Provisions allowing for written questions to be posed to the Ministry have been included in the rules of the House of Commons since 1867.[182] The rule, virtually identical to today’s Standing Order 39(1), provided that questions could be asked of private Members as well as Ministers, although it appears that, from the beginning, the practice saw questions directed only to Ministers.[183] That practice has continued to this day, and has been periodically reinforced with additions to the Standing Order referring to the manner that answers are to be provided to Order Paper questions; in each case, questions to Ministers appear to be assumed.[184]

Between 1867 and 1896, when a written question was called for consideration, the Member in whose name the question stood would rise and read the question, to which the Minister responsible would furnish a response. When a question was called and a response provided, the exchange was printed in full in the Debates; supplementary questions were not allowed.[185] Any questions called and not answered were automatically dropped from the Order Paper and had to be renewed if a Member still wanted a response.[186]

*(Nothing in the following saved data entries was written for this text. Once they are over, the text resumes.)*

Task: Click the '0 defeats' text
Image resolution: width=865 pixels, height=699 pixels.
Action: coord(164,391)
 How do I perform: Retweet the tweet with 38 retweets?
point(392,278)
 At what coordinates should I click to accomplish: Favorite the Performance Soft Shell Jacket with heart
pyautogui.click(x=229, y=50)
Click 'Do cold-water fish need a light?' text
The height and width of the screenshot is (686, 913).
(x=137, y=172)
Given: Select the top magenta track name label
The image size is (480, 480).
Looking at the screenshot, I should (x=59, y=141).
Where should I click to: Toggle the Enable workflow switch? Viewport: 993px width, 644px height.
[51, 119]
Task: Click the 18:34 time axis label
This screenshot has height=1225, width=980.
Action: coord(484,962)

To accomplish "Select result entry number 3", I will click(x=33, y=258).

Beginning in 1896, reforms were made to shorten the time taken by the House to consider written questions. A numbering process for written questions was instituted, removing the necessity of a Member reading in full the text of the question when called for consideration.[187] In 1906, written questions likely to require lengthy responses could be transferred without debate to another section of the Order Paper as notices of motions.[188] This rule was adopted because it was thought that too much time was being taken up with reading the answers to the questions in the House. Also at this time, questions that had been called for consideration but not answered could be allowed, at the government’s request and with the consent of the Members involved, to stand and retain their place on the Order Paper instead of being automatically dropped.[189] In 1910, the rules were amended to allow Ministers to have their answers appear in the Debates as if they were read; Members who wished to receive an oral response to a written question could do so by marking it with an asterisk. At the same time, a new rule made it possible for the government to table lengthy or detailed responses to questions. These tabled responses were called “Orders for Return”.[190] In most cases, the returns were tabled immediately after the order was deemed made. These responses became sessional papers and were not printed in the Debates.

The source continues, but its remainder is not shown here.